Listed records:
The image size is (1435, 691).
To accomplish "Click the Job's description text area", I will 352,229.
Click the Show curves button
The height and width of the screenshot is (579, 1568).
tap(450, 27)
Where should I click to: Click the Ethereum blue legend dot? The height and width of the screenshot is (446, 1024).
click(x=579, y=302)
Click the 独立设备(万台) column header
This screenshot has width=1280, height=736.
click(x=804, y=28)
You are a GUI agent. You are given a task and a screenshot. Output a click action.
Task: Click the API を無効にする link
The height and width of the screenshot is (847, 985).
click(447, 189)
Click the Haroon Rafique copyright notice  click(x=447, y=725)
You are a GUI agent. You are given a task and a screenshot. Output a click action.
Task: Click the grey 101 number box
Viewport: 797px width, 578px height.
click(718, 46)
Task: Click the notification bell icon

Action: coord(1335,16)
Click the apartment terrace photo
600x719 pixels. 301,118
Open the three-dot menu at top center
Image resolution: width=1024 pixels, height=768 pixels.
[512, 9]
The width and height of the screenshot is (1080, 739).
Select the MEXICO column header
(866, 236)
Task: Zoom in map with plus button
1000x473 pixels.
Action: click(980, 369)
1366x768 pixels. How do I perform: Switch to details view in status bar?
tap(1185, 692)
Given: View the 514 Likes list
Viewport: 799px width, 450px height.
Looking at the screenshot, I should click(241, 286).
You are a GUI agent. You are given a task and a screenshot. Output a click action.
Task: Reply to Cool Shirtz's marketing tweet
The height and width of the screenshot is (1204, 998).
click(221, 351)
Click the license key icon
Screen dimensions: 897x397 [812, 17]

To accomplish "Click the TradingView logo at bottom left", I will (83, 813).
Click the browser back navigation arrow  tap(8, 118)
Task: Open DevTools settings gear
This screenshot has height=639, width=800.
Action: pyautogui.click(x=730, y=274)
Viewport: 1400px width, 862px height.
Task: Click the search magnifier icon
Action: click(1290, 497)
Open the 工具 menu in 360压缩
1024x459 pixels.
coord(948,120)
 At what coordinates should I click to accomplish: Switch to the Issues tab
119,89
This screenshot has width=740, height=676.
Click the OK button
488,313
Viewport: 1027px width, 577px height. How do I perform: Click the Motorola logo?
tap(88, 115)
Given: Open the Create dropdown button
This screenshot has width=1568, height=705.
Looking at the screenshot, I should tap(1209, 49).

Brief: The reply should consist of the records, reproduced exactly.

Exercise solution:
The image size is (1435, 691).
To accomplish "Click the Job's description text area", I will 352,229.
Click the Show curves button
The height and width of the screenshot is (579, 1568).
tap(450, 27)
Where should I click to: Click the Ethereum blue legend dot? The height and width of the screenshot is (446, 1024).
click(x=579, y=302)
Click the 独立设备(万台) column header
This screenshot has width=1280, height=736.
click(x=804, y=28)
You are a GUI agent. You are given a task and a screenshot. Output a click action.
Task: Click the API を無効にする link
The height and width of the screenshot is (847, 985).
click(447, 189)
Click the Haroon Rafique copyright notice  click(x=447, y=725)
You are a GUI agent. You are given a task and a screenshot. Output a click action.
Task: Click the grey 101 number box
Viewport: 797px width, 578px height.
click(718, 46)
Task: Click the notification bell icon

Action: coord(1335,16)
Click the apartment terrace photo
600x719 pixels. 301,118
Open the three-dot menu at top center
Image resolution: width=1024 pixels, height=768 pixels.
[512, 9]
The width and height of the screenshot is (1080, 739).
Select the MEXICO column header
(866, 236)
Task: Zoom in map with plus button
1000x473 pixels.
Action: click(980, 369)
1366x768 pixels. How do I perform: Switch to details view in status bar?
tap(1185, 692)
Given: View the 514 Likes list
Viewport: 799px width, 450px height.
Looking at the screenshot, I should click(241, 286).
You are a GUI agent. You are given a task and a screenshot. Output a click action.
Task: Reply to Cool Shirtz's marketing tweet
The height and width of the screenshot is (1204, 998).
click(221, 351)
Click the license key icon
Screen dimensions: 897x397 [812, 17]

To accomplish "Click the TradingView logo at bottom left", I will (83, 813).
Click the browser back navigation arrow  tap(8, 118)
Task: Open DevTools settings gear
This screenshot has height=639, width=800.
Action: pyautogui.click(x=730, y=274)
Viewport: 1400px width, 862px height.
Task: Click the search magnifier icon
Action: click(1290, 497)
Open the 工具 menu in 360压缩
1024x459 pixels.
coord(948,120)
 At what coordinates should I click to accomplish: Switch to the Issues tab
119,89
This screenshot has width=740, height=676.
Click the OK button
488,313
Viewport: 1027px width, 577px height. How do I perform: Click the Motorola logo?
tap(88, 115)
Given: Open the Create dropdown button
This screenshot has width=1568, height=705.
Looking at the screenshot, I should tap(1209, 49).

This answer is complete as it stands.